I was born on 20 January 1933, nine days before Hitler came to power in Germany, I grew up in south London. Although evacuated during the phoney war and the quieter times I lived in and out of air raid shelters during the blitz and experienced both V1 and V2 attacks on London. Left grammar school in 1948 aged 15 substantially undereducated. I wanted to go to art school but because of family ‘poverty’ joined a commercial art studio in the West End. I was, thereafter, variously a messenger boy, commercial artist and typographer. I was in the Royal Air Force from 1951 to 1953 when the only useful thing I did was to take part in King George VI’s funeral parade.

In 1955 I married Patricia O’Donnell, a RADA graduate, at that time playing opposite Derek Nimmo, they were juvenile leads in a touring repertory company. He went on to great success because he had a funny voice.

We came to New Zealand in 1960 where I worked in advertising. At length I became managing director of one of the companies of whose holding company (the largest domestic advertising complex in New Zealand) I was also a proprietor and shareholder. I left the industry in 1990 when my company was bought out by American interests. My timing was brilliant, at that point my first book had been published and the next was on its way.

We have two daughters and four grand-children.

Now, apart from writing, I function as a self-educated grumpy old man.

Books & Writings

‘New Zealand Odyssey’, with Euan Sarginson, Heinemann-Reed, 1989.

‘One Man’s Heart Attack’, New House, 1990. (A special edition of this book was purchased by CIBA-Geigy for distribution to NZ doctors).

‘Open 7 Days’, Random Century, October 1991.

‘The Good Old Kiwi Pub’ by Saint Publishing in 1995 followed by:
‘New Zealand House & Cottage’ in 1997. (Saint Publishing have also published calendars for the years 1994 to 2004 using my watercolour illustrations).

‘The Wastings’, my first novel was published in July 1999 by Hazard Press. Although an international subject it had very limited distribution, only in New Zealand, and the rights have reverted to me. (Colin Dexter read 'The Wastings' and wrote to me: 'I enjoyed and admired "The Wastings"... a beautifully written work... a splendid debut in crime fiction... More please!'.)

Also the texts of photographic books:
‘Colourful New Zealand’
‘New Zealand in Colour’
‘Top of the South’
‘Above Auckland’
‘Hauraki Gulf Destinations’
‘Bay of Plenty’
and a compilation of photographs and quotations titled ‘Anzac Memories’ 2004 all published by New Holland.
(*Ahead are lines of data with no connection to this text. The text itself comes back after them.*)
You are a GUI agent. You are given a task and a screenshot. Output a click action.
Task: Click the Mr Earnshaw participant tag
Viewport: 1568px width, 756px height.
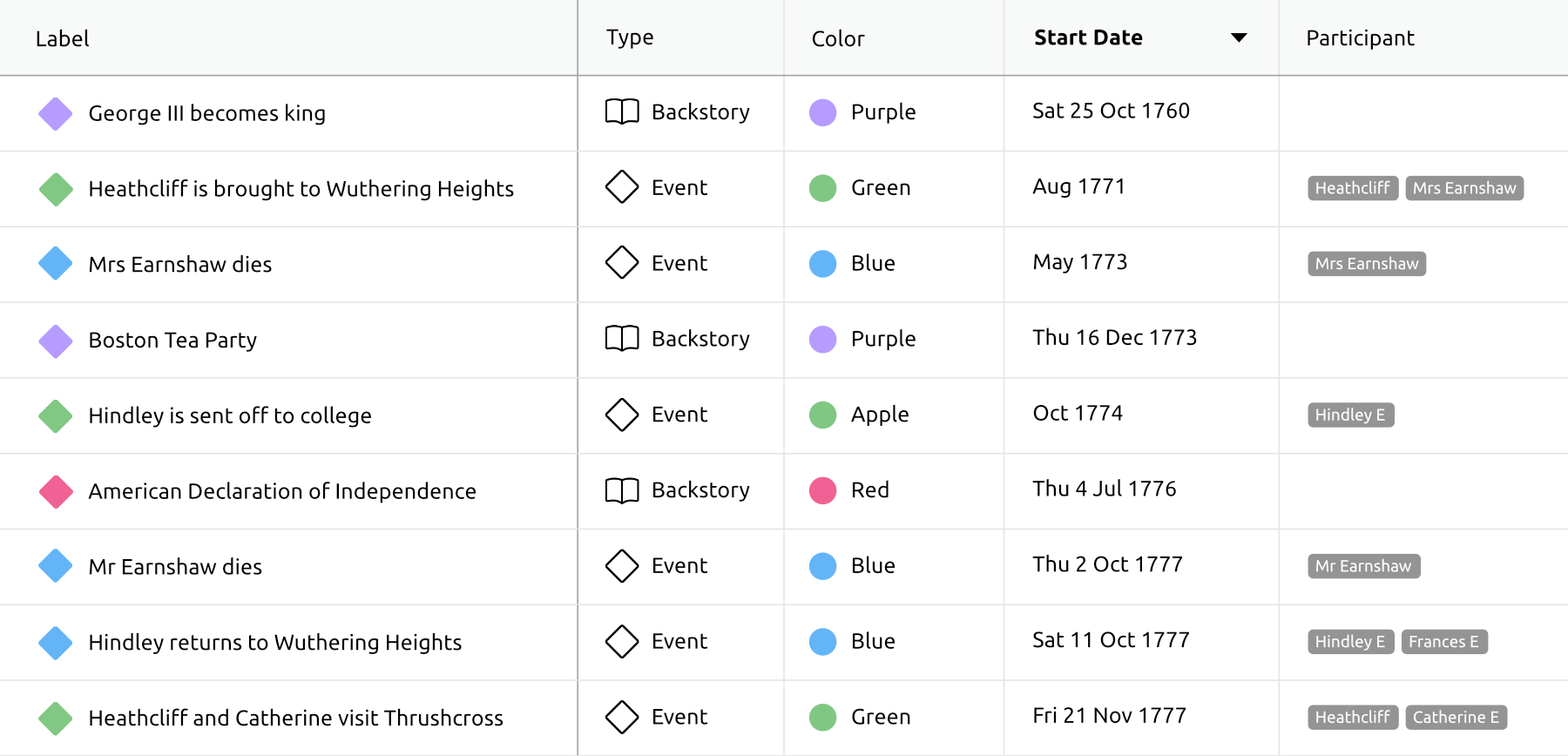1362,566
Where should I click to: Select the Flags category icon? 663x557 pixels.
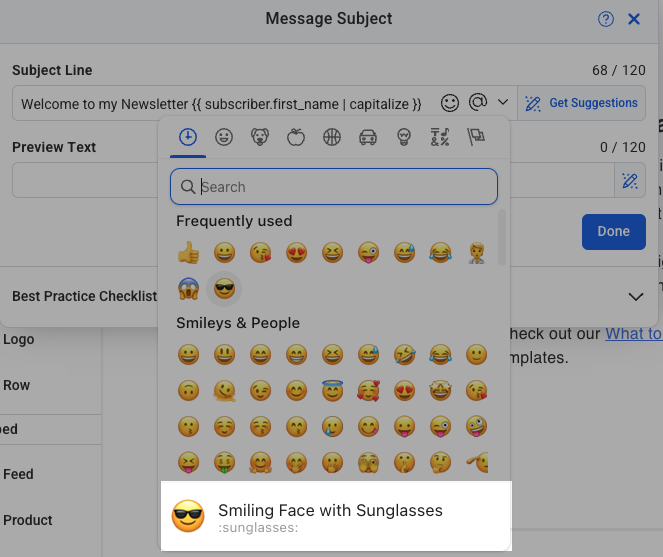pos(476,138)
My written and illustrated book, ‘Country Churches of New Zealand’ was published in October 2002 by New Holland, who also published ‘Rural New Zealand’ 2004 (photographs and text), and a series of four humorous books of photographs and quotations in 2004 and 2005 titled ‘Woolly Wisdom’, ‘Chewing the Cud’, ‘Fowl Play’, and ‘Pig Tales’. My most recent book was published in August 2006 by New Holland, titled ‘Political Animals’.

Over the years I have written for NZ Herald, Heritage Magazine, Next Magazine and various local and overseas travel and general interest media.